Sesuatu yang bersifat
metafisik adalah sesuatu yang sangat senang digandrungi oleh semua kalangan,
baik itu anak-anak sampai dewasa, laki-laki maupun perempuan. Bagi yang masih
ingat mungkin tayangan tentang pemburu “Uka-uka” pasti akan tertawa
ketika melihat ada seorang pemburu yang menangkap setan dan lalu memasukkan
setan tersebut ke dalam botol marjan. Kenapa ga sekalian aja si setan
dimasukkan juga ke dalam kaleng Kong Ghuan? Biar nanti sama-sama bisa dinikmati
di hari kemenangan.
Sudahlah. Tak akan ada
habisnya membahas tentang hal-hal yang berbau khayali, metafisik dan tidak
dapat terindra oleh kita.
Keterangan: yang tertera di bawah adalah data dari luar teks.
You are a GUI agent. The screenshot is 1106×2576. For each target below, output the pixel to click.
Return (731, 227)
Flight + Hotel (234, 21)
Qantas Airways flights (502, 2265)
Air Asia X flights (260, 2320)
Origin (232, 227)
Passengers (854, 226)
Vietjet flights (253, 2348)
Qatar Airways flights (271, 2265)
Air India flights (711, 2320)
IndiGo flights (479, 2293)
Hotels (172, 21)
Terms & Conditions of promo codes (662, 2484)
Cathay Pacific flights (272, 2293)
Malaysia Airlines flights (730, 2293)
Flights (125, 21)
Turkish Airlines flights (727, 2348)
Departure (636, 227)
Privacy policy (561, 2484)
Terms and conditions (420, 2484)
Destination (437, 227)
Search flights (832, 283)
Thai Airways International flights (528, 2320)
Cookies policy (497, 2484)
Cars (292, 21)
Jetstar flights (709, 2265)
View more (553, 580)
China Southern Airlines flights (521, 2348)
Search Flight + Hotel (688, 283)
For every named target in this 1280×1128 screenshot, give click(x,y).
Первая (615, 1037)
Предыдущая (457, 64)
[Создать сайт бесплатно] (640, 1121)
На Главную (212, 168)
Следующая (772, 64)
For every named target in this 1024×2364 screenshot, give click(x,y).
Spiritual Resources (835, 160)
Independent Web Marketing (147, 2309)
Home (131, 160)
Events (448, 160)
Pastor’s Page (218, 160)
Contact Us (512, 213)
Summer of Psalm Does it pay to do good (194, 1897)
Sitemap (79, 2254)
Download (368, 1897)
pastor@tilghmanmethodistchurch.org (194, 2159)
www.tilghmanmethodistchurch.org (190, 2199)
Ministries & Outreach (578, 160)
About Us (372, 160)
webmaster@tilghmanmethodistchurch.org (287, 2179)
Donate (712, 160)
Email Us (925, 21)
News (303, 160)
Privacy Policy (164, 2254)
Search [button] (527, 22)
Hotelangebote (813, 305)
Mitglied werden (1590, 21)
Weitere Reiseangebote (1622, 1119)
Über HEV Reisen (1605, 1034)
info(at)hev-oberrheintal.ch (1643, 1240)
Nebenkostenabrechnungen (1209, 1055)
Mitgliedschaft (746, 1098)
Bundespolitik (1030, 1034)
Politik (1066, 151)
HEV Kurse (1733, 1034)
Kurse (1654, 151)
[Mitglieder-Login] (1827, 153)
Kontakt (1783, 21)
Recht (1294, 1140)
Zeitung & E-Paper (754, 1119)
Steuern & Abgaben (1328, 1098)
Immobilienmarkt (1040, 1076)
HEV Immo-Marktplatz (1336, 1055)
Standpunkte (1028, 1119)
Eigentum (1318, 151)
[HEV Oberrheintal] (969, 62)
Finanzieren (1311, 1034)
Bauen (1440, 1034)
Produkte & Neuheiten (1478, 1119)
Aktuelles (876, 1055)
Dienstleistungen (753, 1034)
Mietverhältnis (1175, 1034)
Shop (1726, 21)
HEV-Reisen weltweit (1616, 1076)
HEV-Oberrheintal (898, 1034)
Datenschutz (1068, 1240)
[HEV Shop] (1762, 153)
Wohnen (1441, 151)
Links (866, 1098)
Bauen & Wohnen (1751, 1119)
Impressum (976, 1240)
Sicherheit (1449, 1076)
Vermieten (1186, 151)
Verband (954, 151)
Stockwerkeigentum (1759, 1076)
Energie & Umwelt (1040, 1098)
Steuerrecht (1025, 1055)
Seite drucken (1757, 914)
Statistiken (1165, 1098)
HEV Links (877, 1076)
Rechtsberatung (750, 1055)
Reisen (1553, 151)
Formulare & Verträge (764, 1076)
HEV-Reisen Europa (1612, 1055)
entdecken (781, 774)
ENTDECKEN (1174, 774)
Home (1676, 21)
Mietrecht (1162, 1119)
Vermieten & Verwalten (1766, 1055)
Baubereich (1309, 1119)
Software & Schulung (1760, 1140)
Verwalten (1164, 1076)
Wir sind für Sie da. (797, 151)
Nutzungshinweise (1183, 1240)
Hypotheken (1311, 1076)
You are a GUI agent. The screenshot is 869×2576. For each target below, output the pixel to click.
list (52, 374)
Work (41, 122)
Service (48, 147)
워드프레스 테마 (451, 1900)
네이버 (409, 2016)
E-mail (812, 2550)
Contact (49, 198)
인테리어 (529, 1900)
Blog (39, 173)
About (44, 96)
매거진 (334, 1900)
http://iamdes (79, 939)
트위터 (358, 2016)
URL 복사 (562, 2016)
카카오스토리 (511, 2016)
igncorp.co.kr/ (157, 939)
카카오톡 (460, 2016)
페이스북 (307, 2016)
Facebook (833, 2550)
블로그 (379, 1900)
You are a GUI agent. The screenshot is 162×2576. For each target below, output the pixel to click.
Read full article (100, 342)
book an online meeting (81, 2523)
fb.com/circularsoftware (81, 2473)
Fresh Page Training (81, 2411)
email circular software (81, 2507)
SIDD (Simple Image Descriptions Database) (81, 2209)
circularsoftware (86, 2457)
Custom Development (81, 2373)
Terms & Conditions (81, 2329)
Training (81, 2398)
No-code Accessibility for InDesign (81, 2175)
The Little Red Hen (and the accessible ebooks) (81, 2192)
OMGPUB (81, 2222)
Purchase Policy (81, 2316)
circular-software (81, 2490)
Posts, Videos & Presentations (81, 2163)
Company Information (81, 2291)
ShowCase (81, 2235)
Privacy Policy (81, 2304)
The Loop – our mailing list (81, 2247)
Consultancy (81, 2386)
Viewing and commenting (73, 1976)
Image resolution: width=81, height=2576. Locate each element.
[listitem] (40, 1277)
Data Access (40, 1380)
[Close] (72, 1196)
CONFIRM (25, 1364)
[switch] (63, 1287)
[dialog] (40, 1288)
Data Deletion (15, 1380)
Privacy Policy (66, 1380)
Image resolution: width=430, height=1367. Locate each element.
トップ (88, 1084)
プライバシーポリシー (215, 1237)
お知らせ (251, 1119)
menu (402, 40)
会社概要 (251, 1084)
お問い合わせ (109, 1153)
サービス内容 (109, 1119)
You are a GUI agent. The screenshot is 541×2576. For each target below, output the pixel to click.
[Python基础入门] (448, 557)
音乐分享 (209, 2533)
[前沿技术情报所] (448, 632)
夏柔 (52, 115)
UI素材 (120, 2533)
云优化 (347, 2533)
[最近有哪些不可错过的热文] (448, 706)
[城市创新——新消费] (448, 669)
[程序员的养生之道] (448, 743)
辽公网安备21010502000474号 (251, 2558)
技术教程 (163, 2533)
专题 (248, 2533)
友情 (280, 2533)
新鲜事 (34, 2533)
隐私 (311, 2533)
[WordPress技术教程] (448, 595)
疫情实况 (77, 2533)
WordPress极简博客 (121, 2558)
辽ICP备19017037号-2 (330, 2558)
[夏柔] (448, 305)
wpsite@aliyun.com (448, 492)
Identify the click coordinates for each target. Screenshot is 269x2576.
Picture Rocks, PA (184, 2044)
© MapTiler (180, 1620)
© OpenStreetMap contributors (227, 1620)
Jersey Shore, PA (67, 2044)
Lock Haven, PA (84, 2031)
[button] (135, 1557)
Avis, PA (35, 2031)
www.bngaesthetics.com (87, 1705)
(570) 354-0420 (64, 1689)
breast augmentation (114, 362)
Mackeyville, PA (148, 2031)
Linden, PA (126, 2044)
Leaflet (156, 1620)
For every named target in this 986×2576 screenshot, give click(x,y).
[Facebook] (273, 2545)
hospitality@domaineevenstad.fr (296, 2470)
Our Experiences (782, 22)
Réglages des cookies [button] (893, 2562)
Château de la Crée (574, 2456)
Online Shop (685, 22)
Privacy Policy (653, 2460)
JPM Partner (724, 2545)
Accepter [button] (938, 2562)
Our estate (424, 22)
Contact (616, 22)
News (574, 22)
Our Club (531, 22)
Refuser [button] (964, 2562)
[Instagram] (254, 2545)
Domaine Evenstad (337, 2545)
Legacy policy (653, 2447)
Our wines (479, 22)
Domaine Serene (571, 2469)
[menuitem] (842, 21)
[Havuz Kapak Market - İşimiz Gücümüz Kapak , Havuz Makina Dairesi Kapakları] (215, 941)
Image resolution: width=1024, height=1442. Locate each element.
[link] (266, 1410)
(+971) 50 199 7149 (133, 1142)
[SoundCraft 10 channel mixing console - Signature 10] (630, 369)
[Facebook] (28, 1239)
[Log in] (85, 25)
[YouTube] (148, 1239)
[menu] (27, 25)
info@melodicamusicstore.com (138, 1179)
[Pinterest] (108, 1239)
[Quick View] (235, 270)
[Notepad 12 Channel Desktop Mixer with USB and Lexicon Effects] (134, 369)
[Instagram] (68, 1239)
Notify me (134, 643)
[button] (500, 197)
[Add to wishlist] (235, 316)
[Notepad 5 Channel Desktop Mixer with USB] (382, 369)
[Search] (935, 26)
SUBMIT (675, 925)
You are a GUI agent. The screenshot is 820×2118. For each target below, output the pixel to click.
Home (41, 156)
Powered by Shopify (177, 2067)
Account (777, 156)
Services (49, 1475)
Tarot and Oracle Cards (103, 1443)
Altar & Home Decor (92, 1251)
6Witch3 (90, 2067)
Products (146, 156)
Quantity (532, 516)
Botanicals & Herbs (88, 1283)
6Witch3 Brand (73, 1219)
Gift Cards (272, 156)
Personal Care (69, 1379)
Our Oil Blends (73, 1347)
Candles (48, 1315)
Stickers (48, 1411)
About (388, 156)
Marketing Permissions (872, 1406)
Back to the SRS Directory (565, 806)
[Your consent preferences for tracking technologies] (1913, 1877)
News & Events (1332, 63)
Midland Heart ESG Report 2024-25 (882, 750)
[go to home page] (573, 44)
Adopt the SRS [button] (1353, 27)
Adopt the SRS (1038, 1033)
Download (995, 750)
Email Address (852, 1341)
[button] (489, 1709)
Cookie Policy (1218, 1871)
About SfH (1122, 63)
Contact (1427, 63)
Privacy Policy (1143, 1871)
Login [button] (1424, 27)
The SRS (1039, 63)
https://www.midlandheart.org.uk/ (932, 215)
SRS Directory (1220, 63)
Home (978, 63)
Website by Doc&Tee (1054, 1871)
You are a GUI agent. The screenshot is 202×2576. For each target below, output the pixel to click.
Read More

Yang jelas, segala sesuatu yang bersifat gaib itu
pada hakekatnya adalah rahasia yang sengaja disembunyikan oleh Allah.
عَالِمُ
الْغَيْبِ فَلا يُظْهِرُ عَلَى غَيْبِهِ أَحَدًاإِلا مَنِ ارْتَضَى مِنْ رَسُولٍ
فَإِنَّهُ يَسْلُكُ مِنْ بَيْنِ يَدَيْهِ وَمِنْ خَلْفِهِ رَصَدًا
Yang
Mengetahui yang gaib, maka Dia tidak memperlihatkan kepada seorang pun tentang
yang gaib itu. Kecuali kepada rasul yang diridai-Nya, maka
sesungguhnya Dia mengadakan penjaga-penjaga (malaikat) di muka dan di
belakangnya. [Q.S. al-Jinn : 27-28].
Dari sekian nama-nama
jurig yang menjadi nominasi dalam pembahasan kali ini, ada satu nama yang terpilih,
yaitu; Jin. Berbicara mengenai Jin, kiranya kurang afdhal bila tidak dibahas
dan ditinjau dari aspek etimologis definitif-nya terlebih dahulu.
Ar-Raaghib
al-Ashfahaaniy di dalam kitab monumentalnya, Mu’jamu Mufradaati Alfaazh
al-Quran[1],
menyebutkan bahwa asal kata Jin itu ialah janna yang memiliki arti menutup
sesuatu dari indra. Diungkapkan “Jannahu al-lailu” yang berarti malam
telah menutupinya. Allah ta’ala befirman; Maka tatkala malam telah
menutupinya kemudian ia melihat bintang ... (Q.S. al-An’aam : 76). Dan kata
Janaan memiliki arti hati karena keberadaannya yang tertutup dari indra.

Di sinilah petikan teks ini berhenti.